Has CMS announced new HCPCS codes to report for the COVID-19 monoclonal antibody treatment Tocilizumab?
Yes. On July 22, 2021, CMS published the MLN Connects article linked below entitled, “COVID-19: EUA for Tocilizumab Monoclonal Antibody Product”. In the article, CMS announced that 3 new HCPCS codes have been established to report tocilizumab and its associated administration. For your convenience, we have included the long descriptions for each of the new codes below. Per the article, the HCPCS codes Q0249, M0249 and M0250 are retroactively effective back to June 24, 2021, the same date the FDA issued its Emergency Use Authorization (EUA) for tocilizumab.
- Q0249: Injection, tocilizumab, for hospitalized adults and pediatric patients (2 years of age and older) with covid-19 who are receiving systemic corticosteroids and require supplemental oxygen, non-invasive or invasive mechanical ventilation, or extracorporeal membrane oxygenation (ECMO) only, 1 mg
- M0249:Intravenous infusion, tocilizumab, for hospitalized adults and pediatric patients (2 years of age and older) with covid-19 who are receiving systemic corticosteroids and require supplemental oxygen, non-invasive or invasive mechanical ventilation, or extracorporeal membrane oxygenation (ECMO) only, includes infusion and post administration monitoring, first dose
- M0250:Intravenous infusion, tocilizumab, for hospitalized adults and pediatric patients (2 years of age and older) with covid-19 who are receiving systemic corticosteroids and require supplemental oxygen, non-invasive or invasive mechanical ventilation, or extracorporeal membrane oxygenation (ECMO) only, includes infusion and post administration monitoring, second dose
As noted in the HCPCS code long descriptions, tocilizumab is currently only approved by the FDA for administration to COVID-19 patients who are hospitalized, are receiving corticosteroids and require supplemental oxygen, ventilation or ECMO. Additional clinical details regarding tocilizumab and its administration can be reviewed on the “FDA Fact Sheet for Healthcare Providers” linked below.
You may be wondering why CMS established HCPCS codes for tocilizumab given that the drug is only approved to be administered in the inpatient setting – and HCPCS codes are not generally reported on inpatient claims.
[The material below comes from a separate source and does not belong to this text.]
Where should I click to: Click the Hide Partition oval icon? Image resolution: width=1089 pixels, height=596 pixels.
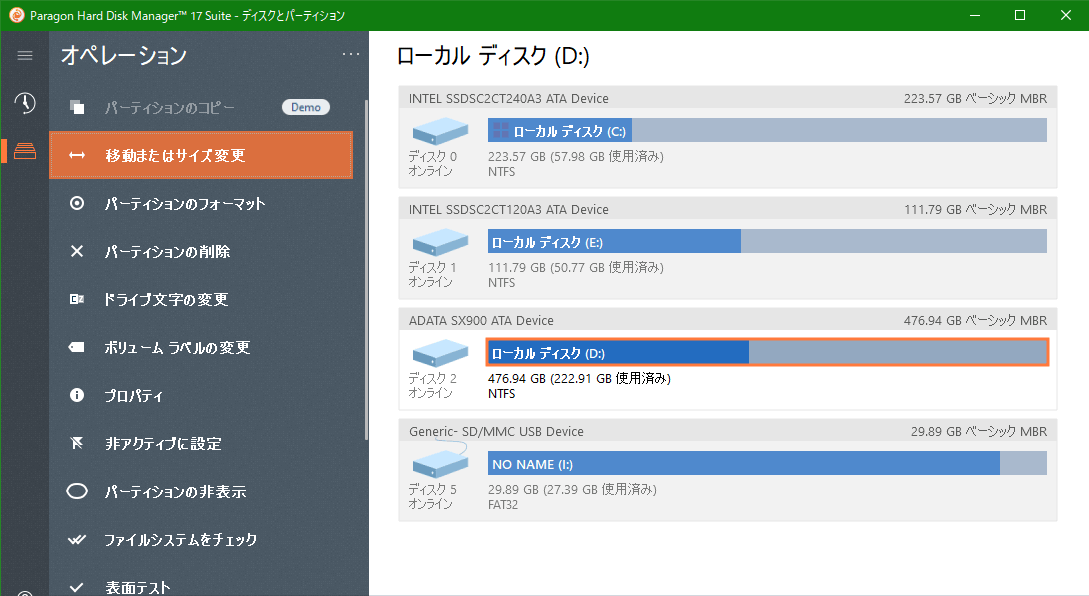[77, 491]
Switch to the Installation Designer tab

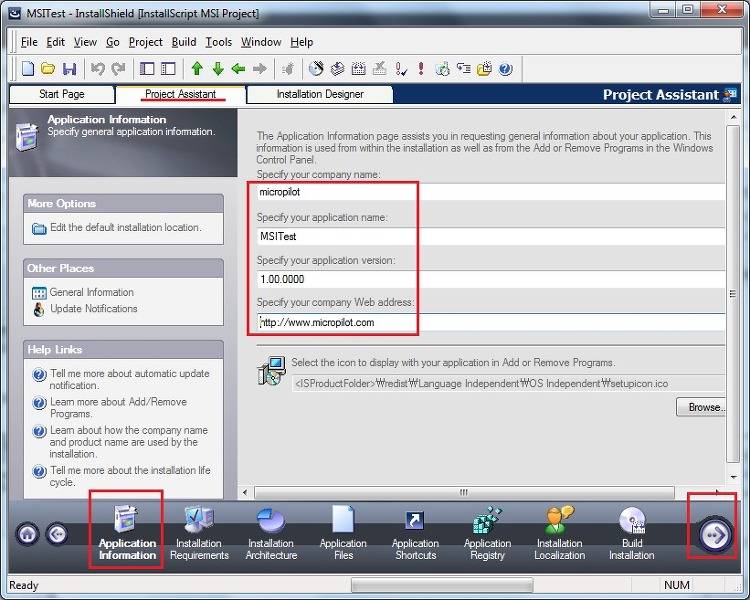click(320, 94)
It is important to remember that for the duration of the COVID-19 Public Health Emergency (PHE), CMS is covering COVID-19 monoclonal antibody treatments under the same benefit category as COVID-19 vaccines; meaning, these products can be reimbursed separately in addition to inpatient DRG payments, so long as the treatment is provided in accordance with the FDA’s EUA. In order to receive the additional reimbursement, providers should submit separate 12X claims for tocilizumab and its administration when provided to inpatients. Additional billing guidance can be found on the CMS “Medicare Billing for COVID-19 Vaccine Shot Administration” webpage linked below.
As always, we would caution that as these changes have just recently been announced by CMS, there may be a delay in MACs and other commercial payers implementing these code changes within their various claims processing systems. We recommend providers track claims for Tocilizumab closely over the coming weeks. We will provide additional information as needed.
Resources:
CMS MLN Connects, “COVID-19: EUA for Tocilizumab Monoclonal Antibody Product”
https://www.cms.gov/outreach-and-educationoutreachffsprovpartprogprovider-partnership-email-archive/2021-07-22-mlnc#_Toc77687195
FDA Fact Sheet for Healthcare Providers: Emergency Use Authorization for Actemra (Tocilizumab)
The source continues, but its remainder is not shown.